Este criterio de «lo mejor en el caso concreto» que se tiene en todo negocio importante, ha de ser el criterio bien preciso que hemos de tener en el más importante de los negocios, aquel del cual depende mi vida, y la vida de muchos otros, mi tiempo, mi felicidad, y lo que es más, mi eternidad y tal vez la eternidad de muchos otros seres, hermanos míos.
Estas consideraciones, por desgracia, ¡qué ajenas son a la elección de la mayoría de los jóvenes que se dicen cristianos! aun aquellos que piensan seriamente el problema de su porvenir ¿tienen el valor de afrontar toda la ruda seriedad, la viril macicez de este principio con todas su fuertes consecuencias? Muchos de ellos al verlo claramente retroceden espantados de las consecuencias a que la lógica cristiana llevaría a muchos de ellos: no se atreven a escalar la ascensión de la adusta mole, prefieren las soluciones fáciles de un camino llano y conocido. ¡Si supieran que la felicidad es inseparable de la verdad! ¡Si se dieran cuenta que la paz es la tranquilidad en el orden! No tengas miedo, tú joven amigo, a afrontar el problema en toda su realidad a la luz de Dios, de tu alma, de la eternidad, de los grandes valores, los únicos que pueden inspirar las grandes resoluciones.
Para un joven que pretende ser cristiano de veras, las grandes preguntas que deberá hacerse antes de elegir su camino en la vida, son las siguientes: ¿Dónde evitaré mejor el pecado? ¿Dónde me será más fácil alcanzar la perfección? ¿En qué estado ayudaré más segura, más intensa y extensamente a las almas? ¿Dónde haré una obra más duradera, más sobrenatural? ¿Dónde daré mayor gloria a Dios, dónde lograré alcanzar mayores merecimientos para la vida eterna?

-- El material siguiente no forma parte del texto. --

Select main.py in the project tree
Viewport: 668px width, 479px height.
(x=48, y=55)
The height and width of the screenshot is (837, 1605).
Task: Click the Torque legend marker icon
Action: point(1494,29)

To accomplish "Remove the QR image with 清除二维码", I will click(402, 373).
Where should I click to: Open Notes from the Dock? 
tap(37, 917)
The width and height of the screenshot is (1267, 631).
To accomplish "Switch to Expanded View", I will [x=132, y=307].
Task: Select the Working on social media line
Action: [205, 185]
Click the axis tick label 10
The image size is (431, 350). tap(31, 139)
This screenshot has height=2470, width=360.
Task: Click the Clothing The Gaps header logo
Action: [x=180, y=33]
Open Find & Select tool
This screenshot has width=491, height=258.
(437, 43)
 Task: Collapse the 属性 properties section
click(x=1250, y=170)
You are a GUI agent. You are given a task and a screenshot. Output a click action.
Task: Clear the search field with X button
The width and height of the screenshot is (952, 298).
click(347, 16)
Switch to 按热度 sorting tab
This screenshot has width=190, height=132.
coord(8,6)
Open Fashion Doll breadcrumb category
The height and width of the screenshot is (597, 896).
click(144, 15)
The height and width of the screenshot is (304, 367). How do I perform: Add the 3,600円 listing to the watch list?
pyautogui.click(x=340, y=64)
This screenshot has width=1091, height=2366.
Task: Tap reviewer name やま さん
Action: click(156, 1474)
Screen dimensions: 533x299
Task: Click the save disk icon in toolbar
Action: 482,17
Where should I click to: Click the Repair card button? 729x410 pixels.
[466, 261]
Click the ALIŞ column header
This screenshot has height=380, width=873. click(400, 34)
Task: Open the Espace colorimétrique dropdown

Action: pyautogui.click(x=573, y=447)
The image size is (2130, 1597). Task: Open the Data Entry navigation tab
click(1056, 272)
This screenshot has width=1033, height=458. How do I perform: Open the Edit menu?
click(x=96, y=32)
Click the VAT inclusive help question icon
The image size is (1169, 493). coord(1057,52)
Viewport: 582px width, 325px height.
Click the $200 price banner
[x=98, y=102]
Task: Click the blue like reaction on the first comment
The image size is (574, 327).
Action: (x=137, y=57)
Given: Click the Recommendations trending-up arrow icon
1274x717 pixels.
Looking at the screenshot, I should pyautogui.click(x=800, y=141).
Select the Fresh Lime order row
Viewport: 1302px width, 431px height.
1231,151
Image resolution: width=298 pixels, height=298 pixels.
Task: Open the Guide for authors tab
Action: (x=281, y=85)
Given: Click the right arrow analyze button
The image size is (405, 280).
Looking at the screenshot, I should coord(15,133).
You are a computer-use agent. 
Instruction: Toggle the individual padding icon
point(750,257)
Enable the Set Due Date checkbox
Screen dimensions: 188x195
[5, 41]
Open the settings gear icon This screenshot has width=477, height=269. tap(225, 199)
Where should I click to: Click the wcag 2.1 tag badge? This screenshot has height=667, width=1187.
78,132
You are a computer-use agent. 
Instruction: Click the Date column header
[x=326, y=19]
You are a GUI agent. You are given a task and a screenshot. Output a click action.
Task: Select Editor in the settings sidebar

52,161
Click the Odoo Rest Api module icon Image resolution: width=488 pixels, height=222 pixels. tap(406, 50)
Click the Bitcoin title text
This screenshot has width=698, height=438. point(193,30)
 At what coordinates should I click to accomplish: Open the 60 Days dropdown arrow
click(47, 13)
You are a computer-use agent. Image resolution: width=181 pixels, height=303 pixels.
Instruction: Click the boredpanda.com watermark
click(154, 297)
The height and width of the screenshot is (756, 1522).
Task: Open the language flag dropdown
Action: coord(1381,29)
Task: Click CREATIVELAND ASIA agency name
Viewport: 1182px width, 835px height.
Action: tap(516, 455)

Hay en nosotros varias vidas: el problema está en dar amplio cauce a la mejor, a la vida divina. Busquemos primero el Reino de Dios, lo demás vendrá por añadidura, y no hagamos al revés: pensar antes que todo en la añadidura, y esperar que Dios habrá de ser lo bastante bueno, para no privarnos de su Reino, a pesar de nuestra ruindad. La masa de los jóvenes seguirá siendo terrena y carnal, pero ¡oh Señor, haced que los que han recibido más luz, no pequen contra la luz!